» Text shown
= = =

What has enabled them to do that, what has enabled them to sow conflict and strife all around the world has been their impunity to do so that they have secured for themselves by their control of the United Nations. So your military industrial complex, how what's the logistics of how that works? Well, how that works is that they take your tax money and they give it to Raytheon. They take your tax money and they give it to Boeing. They take your tax money and they give it to General Dynamics.

They give your your tax money to Lockheed Martin instead of, for example, using your tax money money for schools, instead of using your tax money for health care, instead of using your tax money for child care, of using your tax money for better infrastructure, for roads and for bridges and for making sure that your buildings don't fall on your own head. That's where your tax dollars are supposed to go, but because they've built an economic system based upon the ability to sow conflict all around the world, you don't even see where your tax dollars go. It goes you know, and most of it goes into waste when it goes to the military industrial complex, when it goes to those defense contractors. They're not making anything better than than countries around the world. There's weapons that America doesn't even have that they've got in North Korea.

There's weapons that even Iran has that that The United States doesn't have, hypersonic missiles and so forth. So you're spending all of this money, and you're not getting anything out of it. So if they're not able because they lose their impunity once they're expelled from the United Nations, they lose their impunity. They suffer economic sanctions. Yes.

But because they have lost their impunity and they're not able to drive their economy through sowing war and conflict around the world, then it it's no longer profitable to do that, and they're no longer free to do that. So like brother Ali said, you're gonna have to find another way. Your country, America, is gonna have to find another way to manage their economy, and they're gonna have to find something else to do with their tax dollars, and they might find creative ways to actually use that money to help people, to actually do what you're supposed to do with the tax dollars, which is give it back to the people through services, through goods and services, through programs, and so forth, affordable housing. Can solve your homeless problem. We all know that.

= = =

Items listed in a dataset
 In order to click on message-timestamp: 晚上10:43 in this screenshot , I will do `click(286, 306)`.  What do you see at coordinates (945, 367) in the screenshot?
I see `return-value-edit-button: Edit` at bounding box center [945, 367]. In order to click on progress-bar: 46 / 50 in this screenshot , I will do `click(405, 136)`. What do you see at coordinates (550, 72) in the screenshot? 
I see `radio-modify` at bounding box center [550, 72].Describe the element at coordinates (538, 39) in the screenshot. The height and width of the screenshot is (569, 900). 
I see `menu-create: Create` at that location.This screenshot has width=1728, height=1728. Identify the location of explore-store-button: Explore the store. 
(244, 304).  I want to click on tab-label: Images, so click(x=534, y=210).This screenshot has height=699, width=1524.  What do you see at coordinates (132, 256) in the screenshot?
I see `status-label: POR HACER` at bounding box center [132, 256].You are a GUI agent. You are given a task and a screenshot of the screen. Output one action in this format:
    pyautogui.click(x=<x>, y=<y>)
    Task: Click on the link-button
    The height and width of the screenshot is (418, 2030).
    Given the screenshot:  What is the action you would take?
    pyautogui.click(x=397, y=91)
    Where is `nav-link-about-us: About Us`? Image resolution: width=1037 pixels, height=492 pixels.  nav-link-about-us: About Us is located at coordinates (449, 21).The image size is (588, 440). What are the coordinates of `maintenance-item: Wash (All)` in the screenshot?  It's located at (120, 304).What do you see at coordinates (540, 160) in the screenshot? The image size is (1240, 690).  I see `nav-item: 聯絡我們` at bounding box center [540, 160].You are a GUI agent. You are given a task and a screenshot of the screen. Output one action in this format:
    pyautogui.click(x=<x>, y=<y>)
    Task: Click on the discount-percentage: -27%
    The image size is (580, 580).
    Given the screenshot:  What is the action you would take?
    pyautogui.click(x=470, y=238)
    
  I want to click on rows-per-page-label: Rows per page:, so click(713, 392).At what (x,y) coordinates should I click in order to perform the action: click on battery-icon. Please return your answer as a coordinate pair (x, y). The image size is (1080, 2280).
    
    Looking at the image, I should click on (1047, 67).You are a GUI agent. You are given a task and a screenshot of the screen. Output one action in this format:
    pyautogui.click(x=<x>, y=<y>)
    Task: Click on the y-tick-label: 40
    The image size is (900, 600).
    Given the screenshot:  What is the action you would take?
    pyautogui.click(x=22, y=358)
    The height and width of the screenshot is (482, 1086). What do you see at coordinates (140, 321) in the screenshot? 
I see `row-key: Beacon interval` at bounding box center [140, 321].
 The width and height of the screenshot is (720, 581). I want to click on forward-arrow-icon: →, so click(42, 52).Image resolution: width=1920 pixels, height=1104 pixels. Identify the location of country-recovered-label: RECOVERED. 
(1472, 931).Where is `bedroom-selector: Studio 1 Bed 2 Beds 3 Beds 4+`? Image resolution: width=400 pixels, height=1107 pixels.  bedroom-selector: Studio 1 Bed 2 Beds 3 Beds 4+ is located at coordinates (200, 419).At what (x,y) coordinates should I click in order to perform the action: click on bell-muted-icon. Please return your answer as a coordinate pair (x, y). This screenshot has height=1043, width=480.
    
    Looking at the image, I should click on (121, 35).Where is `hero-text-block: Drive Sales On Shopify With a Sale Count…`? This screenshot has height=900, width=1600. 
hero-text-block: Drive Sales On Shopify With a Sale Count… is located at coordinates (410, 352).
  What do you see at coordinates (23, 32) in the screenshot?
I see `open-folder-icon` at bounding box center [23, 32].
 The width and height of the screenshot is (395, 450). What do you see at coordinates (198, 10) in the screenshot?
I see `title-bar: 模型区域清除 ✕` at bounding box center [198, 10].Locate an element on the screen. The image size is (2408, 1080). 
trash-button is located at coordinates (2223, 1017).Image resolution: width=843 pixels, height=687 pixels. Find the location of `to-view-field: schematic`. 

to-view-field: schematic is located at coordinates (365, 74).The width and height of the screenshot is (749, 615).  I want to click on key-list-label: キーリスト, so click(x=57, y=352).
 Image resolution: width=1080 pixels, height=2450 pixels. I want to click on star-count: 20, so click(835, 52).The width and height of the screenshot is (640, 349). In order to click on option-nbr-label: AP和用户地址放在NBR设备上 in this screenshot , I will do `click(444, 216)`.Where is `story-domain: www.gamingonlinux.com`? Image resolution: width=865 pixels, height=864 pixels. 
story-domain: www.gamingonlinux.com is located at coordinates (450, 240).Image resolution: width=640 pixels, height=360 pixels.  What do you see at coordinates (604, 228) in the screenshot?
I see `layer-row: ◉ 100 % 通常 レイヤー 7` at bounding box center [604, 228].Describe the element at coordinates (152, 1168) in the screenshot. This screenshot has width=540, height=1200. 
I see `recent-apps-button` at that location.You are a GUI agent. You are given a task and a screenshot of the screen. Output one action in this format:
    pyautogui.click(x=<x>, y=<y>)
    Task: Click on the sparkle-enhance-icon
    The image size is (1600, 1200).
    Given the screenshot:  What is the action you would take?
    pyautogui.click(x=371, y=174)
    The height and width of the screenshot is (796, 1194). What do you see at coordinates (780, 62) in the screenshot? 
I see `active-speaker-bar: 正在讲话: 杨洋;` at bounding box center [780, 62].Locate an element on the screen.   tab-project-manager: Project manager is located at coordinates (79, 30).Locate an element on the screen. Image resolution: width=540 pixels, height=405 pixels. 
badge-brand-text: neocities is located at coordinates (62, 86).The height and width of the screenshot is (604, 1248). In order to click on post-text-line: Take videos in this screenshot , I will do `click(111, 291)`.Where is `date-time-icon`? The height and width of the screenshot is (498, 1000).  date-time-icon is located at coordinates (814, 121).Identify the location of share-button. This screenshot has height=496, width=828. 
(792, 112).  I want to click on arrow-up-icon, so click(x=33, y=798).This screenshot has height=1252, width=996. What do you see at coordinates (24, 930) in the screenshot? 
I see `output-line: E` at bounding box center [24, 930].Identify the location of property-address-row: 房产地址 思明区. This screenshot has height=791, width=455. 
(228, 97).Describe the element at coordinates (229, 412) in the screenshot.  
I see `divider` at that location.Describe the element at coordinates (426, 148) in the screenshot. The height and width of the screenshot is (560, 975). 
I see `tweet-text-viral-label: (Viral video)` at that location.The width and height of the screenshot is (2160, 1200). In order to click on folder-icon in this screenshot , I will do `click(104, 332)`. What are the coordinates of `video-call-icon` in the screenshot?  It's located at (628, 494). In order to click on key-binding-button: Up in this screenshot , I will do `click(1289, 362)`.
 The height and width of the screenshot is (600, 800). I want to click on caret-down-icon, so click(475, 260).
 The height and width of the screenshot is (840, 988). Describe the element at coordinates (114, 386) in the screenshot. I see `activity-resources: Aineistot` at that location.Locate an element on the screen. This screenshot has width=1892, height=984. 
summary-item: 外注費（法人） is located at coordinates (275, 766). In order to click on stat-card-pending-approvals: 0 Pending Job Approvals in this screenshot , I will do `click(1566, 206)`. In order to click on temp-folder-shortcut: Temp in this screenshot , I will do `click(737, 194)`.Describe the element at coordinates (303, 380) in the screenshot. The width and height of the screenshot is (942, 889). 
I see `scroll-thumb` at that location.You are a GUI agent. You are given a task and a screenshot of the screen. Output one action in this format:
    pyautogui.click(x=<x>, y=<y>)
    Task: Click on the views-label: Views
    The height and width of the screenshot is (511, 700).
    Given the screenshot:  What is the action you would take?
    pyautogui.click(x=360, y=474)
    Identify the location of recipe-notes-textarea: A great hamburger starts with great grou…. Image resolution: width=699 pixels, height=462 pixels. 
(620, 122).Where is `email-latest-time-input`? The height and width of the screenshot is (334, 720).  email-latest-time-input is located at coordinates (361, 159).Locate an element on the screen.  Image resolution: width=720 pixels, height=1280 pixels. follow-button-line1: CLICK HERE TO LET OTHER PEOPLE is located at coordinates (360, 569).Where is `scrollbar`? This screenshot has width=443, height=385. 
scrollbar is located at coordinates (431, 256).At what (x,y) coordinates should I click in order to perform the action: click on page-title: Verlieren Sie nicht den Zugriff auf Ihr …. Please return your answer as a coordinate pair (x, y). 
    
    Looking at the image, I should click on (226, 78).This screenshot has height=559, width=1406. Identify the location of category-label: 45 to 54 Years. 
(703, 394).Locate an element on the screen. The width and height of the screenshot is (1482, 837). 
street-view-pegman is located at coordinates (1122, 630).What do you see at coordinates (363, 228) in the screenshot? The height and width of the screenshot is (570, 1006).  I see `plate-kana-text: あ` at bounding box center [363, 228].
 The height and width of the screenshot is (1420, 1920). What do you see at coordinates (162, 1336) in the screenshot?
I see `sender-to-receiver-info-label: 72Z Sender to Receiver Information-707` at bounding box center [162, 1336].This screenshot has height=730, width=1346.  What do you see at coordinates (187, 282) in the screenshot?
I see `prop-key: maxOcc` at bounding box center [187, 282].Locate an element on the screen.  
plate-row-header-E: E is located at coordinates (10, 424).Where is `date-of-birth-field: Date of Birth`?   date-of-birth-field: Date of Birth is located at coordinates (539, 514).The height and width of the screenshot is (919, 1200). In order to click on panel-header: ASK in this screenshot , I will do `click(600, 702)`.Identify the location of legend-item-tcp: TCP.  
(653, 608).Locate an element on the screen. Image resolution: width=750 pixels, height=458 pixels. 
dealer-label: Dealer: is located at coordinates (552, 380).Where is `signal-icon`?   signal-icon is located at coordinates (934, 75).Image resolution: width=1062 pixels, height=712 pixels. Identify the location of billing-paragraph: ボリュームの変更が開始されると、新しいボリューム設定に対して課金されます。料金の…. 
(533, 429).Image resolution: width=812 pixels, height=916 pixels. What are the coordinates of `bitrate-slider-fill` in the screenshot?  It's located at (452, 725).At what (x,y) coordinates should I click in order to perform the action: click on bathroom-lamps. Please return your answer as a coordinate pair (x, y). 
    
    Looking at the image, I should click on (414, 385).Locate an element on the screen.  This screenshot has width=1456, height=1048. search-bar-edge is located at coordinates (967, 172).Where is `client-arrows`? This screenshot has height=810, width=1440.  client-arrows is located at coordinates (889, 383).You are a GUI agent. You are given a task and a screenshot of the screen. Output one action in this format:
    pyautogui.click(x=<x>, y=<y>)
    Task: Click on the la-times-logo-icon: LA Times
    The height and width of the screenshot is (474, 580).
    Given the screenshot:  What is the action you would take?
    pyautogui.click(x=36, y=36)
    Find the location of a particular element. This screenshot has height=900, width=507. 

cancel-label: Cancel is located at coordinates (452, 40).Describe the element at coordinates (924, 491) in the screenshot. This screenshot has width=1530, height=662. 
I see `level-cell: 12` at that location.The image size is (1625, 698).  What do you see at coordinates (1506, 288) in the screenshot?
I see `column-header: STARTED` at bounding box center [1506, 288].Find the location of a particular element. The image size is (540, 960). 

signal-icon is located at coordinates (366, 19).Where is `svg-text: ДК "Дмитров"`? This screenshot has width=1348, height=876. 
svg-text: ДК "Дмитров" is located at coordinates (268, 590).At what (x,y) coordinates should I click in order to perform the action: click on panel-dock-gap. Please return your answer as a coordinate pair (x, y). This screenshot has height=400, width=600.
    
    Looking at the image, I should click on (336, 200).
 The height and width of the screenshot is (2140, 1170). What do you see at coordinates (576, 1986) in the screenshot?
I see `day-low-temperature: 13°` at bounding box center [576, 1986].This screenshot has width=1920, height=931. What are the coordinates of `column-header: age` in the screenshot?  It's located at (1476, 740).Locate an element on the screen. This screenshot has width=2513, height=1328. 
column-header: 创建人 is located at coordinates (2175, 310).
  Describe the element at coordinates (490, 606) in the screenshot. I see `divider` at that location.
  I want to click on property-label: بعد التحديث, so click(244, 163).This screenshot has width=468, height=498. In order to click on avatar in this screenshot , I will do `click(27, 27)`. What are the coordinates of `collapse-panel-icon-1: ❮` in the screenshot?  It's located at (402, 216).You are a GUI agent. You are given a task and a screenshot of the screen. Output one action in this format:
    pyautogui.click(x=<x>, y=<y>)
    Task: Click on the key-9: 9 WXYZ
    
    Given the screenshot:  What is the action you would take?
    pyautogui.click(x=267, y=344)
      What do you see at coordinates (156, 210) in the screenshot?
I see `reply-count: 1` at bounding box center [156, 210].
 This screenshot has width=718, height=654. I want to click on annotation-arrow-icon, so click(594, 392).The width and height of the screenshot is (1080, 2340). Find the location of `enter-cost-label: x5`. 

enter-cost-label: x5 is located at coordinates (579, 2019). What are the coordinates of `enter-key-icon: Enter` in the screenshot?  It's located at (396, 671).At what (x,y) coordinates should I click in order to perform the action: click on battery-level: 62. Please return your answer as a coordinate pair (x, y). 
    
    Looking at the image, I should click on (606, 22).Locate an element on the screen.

= = =

» Set of tasks
1. In the transcript about tax money and the military industrial complex, retype the passage from "They give your" to "in North Korea.".
2. Which defense contractors does the transcript about tax money and the military industrial complex name as receiving tax money?
3. Carry on the transcript about tax money and the military industrial complex from its final sentence.

» Answer section
1.
They give your your tax money to Lockheed Martin instead of, for example, using your tax money money for schools, instead of using your tax money for health care, instead of using your tax money for child care, of using your tax money for better infrastructure, for roads and for bridges and for making sure that your buildings don't fall on your own head. That's where your tax dollars are supposed to go, but because they've built an economic system based upon the ability to sow conflict all around the world, you don't even see where your tax dollars go. It goes you know, and most of it goes into waste when it goes to the military industrial complex, when it goes to those defense contractors. They're not making anything better than than countries around the world. There's weapons that America doesn't even have that they've got in North Korea.

2. Raytheon, Boeing, General Dynamics, Lockheed Martin

3.
You can solve the homeless problem. You can solve even addiction, childcare issues. So many things can that can be solved. Even that even that that that CEO of the health care company, well, he didn't have to die. Didn't have to get shot because someone was disgruntled because of the the the the evil of that system.

Because that system exists because your country doesn't help you with your health. Because your country doesn't provide health care. That's why that system even exists. That's why that evil health care system, so called, that evil health care private system private company, that's why it exists because your government uses your tax dollars for bombs instead of for doctors, instead of for health care. That's why that that's why they're able to make a profit off of your sickness and your death because they don't provide for you.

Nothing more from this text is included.